Son of a gambling, boozing, clarinet-playing corporal in the Sixth Infantry Band, the poet and critic William Jay Smith grew up at Jefferson Barracks, Missouri—and this quiet, drifting, moodily detailed memoir captures the intense yet monotonous, still air of the “peace-time, brown-boot Army,” along with the particular quirks of the Smith household. “An army post in the Twenties and Thirties was one of the most boring places on earth,” all routine and isolation, spit and polish (even the prostitutes wore immaculate evening gowns…and tennis sneakers, for trysts in the woods). But the Smiths’ attempts to supplement army income livened things up: Mother sewed and did catering, Father made bootleg beer and, later, the hard stuff. The illegality was terrifying: “the alcoholic vapors that swept my room haunted me even when I left the house.”

Unathletic young William sought a way out through the enormous Mrs. Bradbury’s “expression” lessons (falling in love “totally, blissfully, and eternally with language”) and school, eventually ducking the West Point dream with a scholarship to Washington University in St. Louis. Among his classmates there: Thomas Lanier Williams, “the shyest, quietest person I had ever met,” whose comfortable house was nothing like its future literary counterpart in The Glass Menagerie. The growing-up-and-out process also involved the discovery of Smith’s part-Choctaw ancestry and a traumatic lesson in “the power of the written word”; while experimenting with smoking, ten-year-old William’s playmate Evelyn burned herself badly—but a newspaper story branded William as the mischievous cause of the accident.
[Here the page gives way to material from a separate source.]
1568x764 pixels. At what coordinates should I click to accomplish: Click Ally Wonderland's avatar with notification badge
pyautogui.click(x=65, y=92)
Smith’s narrative avoids strict chronology, taking time for anecdotal digressions (an army marriage that ended in violence), for leisurely explorations of family and military history, and for meditations on the army, then and now. In 1977, Smith revisited the Barracks, only to find an ugly industrial complex and polluted water: “Where indeed was the grandeur of the military condition…? What, I asked myself, was the point of the deaths of so many men and women in so many wars, just or unjust, if we now made war on the earth itself and befouled its beauty that had so benefited us?” Despite several such purplish patches and occasional longueurs, this is a precisely remembered, often gently ironic evocation of a very specific, relatively little chronicled milieu.